▶ _Provided passage_:
Amazon, on the other hand, provides a very high-level outline of some of the key features tied to individual service e.g. I/O speed for the direct-attached storage or memory size. Below is the outline of the instance classes and related parameters I used for query performance testing between individual service types. Below table outlines the ‘testbed’ configurations I used to measure SQL execution performance on both services.
Provisioning both services could not be any simpler, in both vendors’ case it’s just a matter of selecting the desired computing capacity with its associated cost, deciding on the naming conventions for the designated servers and databases and finally configuring firewall to allow client access. In case of Azure I stumbled across a small issue when deploying the instance ‘got stuck’ on ‘In Progress’ status for over 19 hours, with no details provided by the portal on why the deployment was taking so long (see image below). Selecting a different region (initial region allocation for Azure DW deployment was Australia Southeast) seemed to rectify the problem but I wish Azure provided more information when roadblocks like this one occur, other than just a progress bar and a sparse message.

▶ _Work to do_:
1. Update the part of the cloud service comparison passage between "Amazon, on the" and "on both services.", inclusive, changing "Amazon" to "AWS", and give the updated part.
2. In the rows, arrange the lines between the lines holding "author (1078, 538)" and "Xin (747, 739)", inclusive, as a Markdown table with a Number column and a Line column, omitting any blank lines.
The rows have no connection to the cloud service comparison passage above them.

▶ _Data rows_:
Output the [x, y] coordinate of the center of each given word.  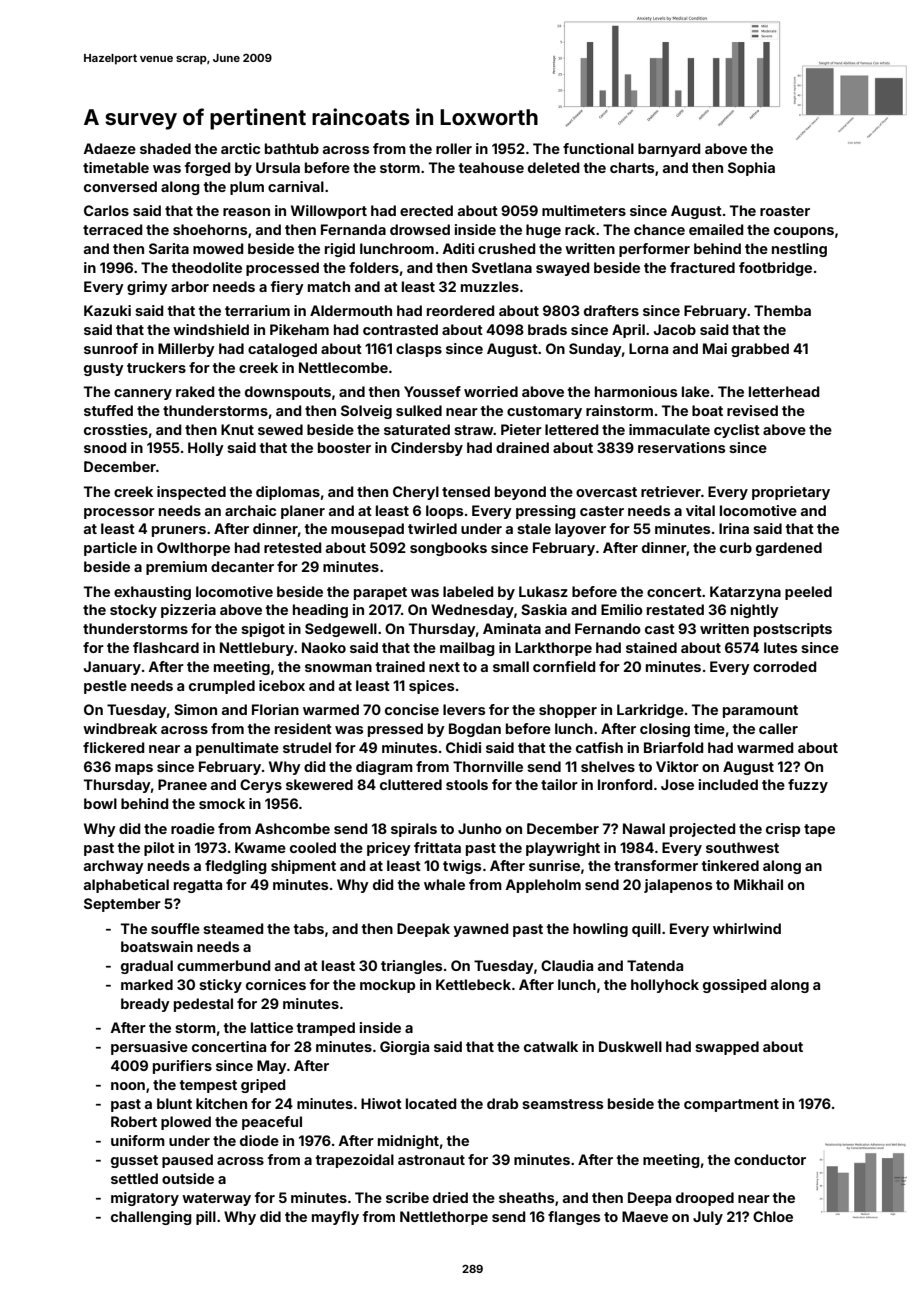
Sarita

--

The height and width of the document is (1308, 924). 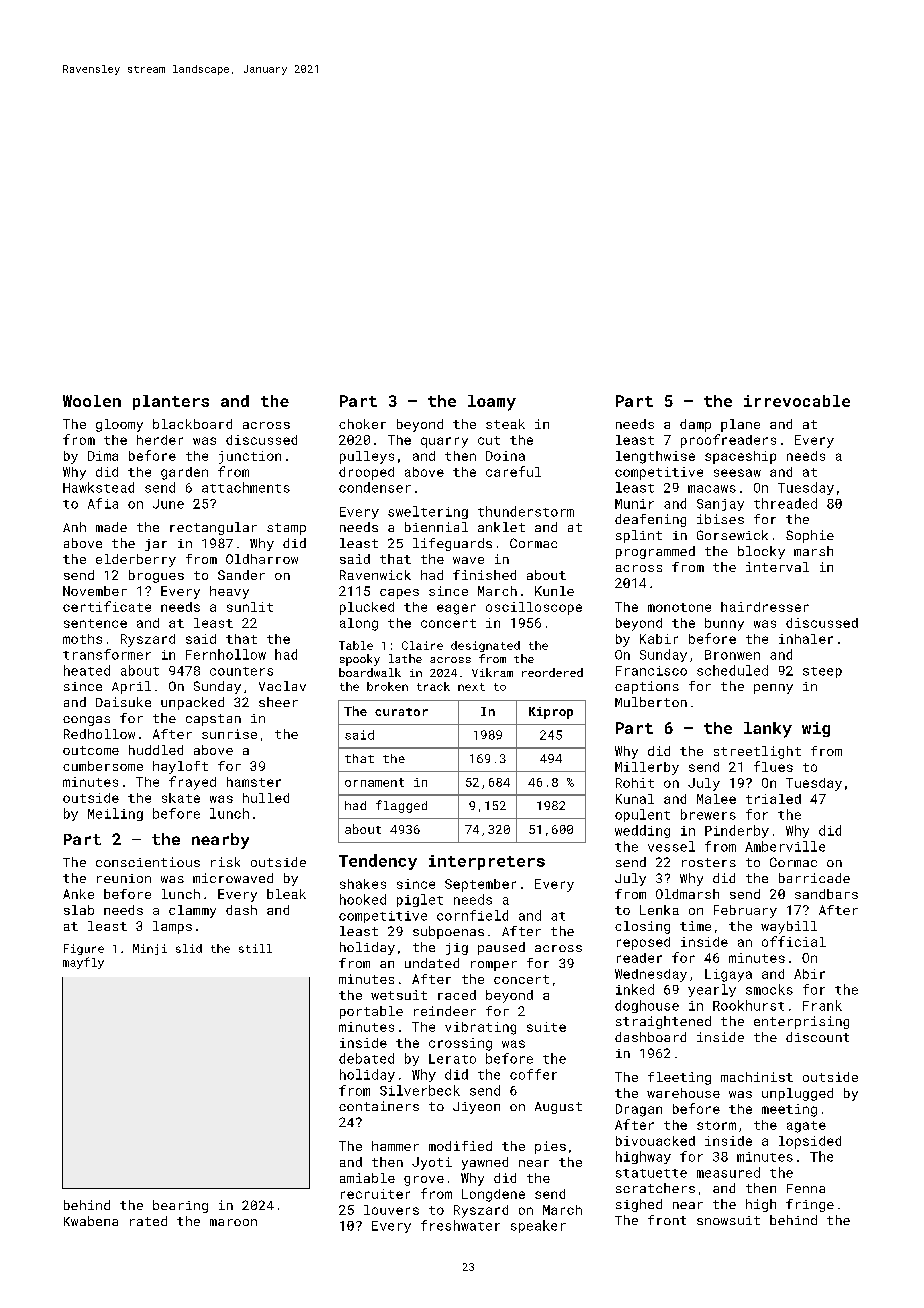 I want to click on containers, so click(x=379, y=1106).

* * *

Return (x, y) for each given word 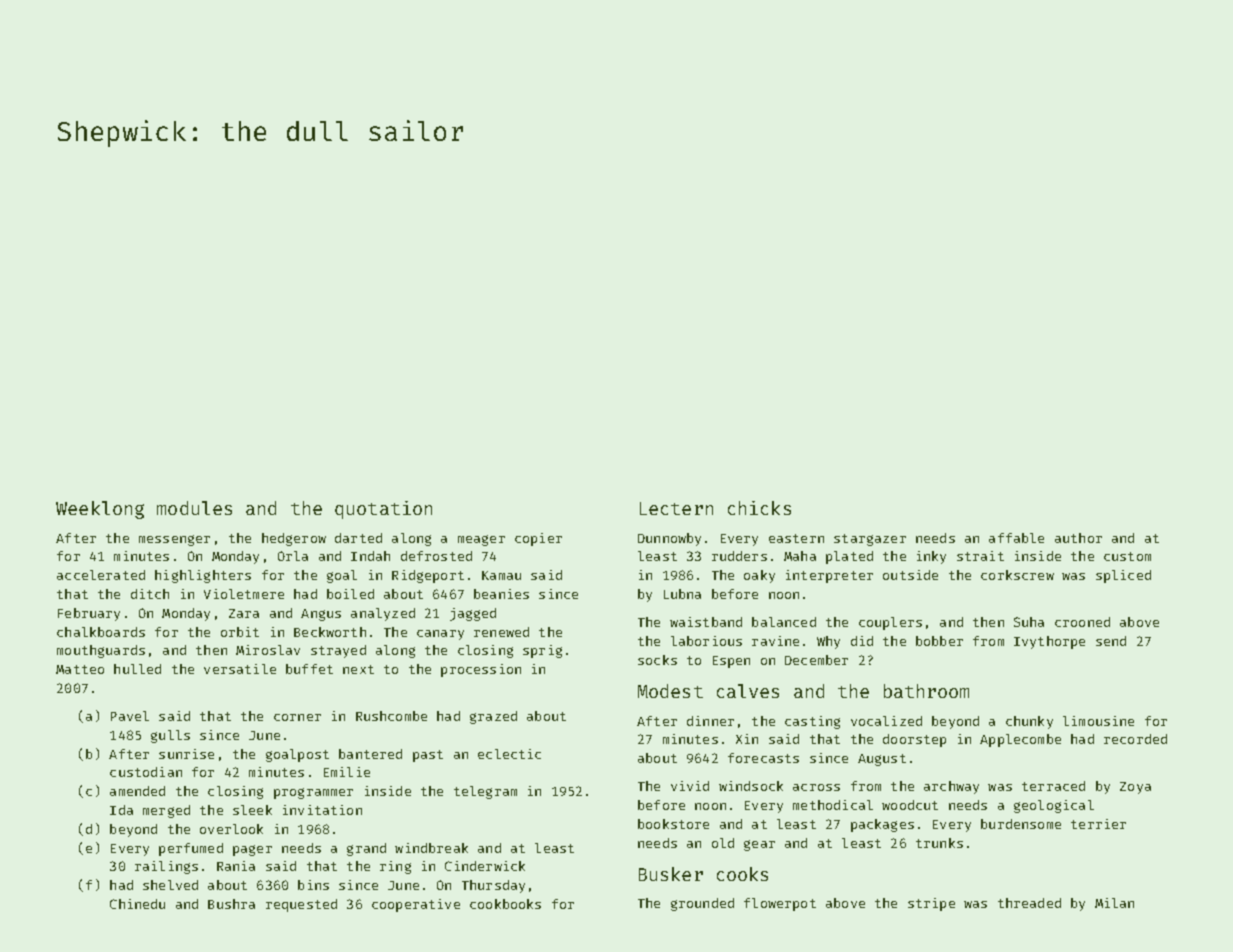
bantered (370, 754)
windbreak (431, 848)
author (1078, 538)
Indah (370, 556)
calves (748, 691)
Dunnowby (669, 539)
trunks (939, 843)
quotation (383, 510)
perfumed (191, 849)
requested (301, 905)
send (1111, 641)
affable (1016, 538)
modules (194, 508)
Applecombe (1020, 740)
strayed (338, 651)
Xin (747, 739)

▶ _Answers to each task_:
1.
AWS, on the other hand, provides a very high-level outline of some of the key features tied to individual service e.g. I/O speed for the direct-attached storage or memory size. Below is the outline of the instance classes and related parameters I used for query performance testing between individual service types. Below table outlines the ‘testbed’ configurations I used to measure SQL execution performance on both services.

2.
| Number | Line |
|---|---|
| 1 | author (1078, 538) |
| 2 | Indah (370, 556) |
| 3 | calves (748, 691) |
| 4 | Dunnowby (669, 539) |
| 5 | trunks (939, 843) |
| 6 | quotation (383, 510) |
| 7 | perfumed (191, 849) |
| 8 | requested (301, 905) |
| 9 | send (1111, 641) |
| 10 | affable (1016, 538) |
| 11 | modules (194, 508) |
| 12 | Applecombe (1020, 740) |
| 13 | strayed (338, 651) |
| 14 | Xin (747, 739) |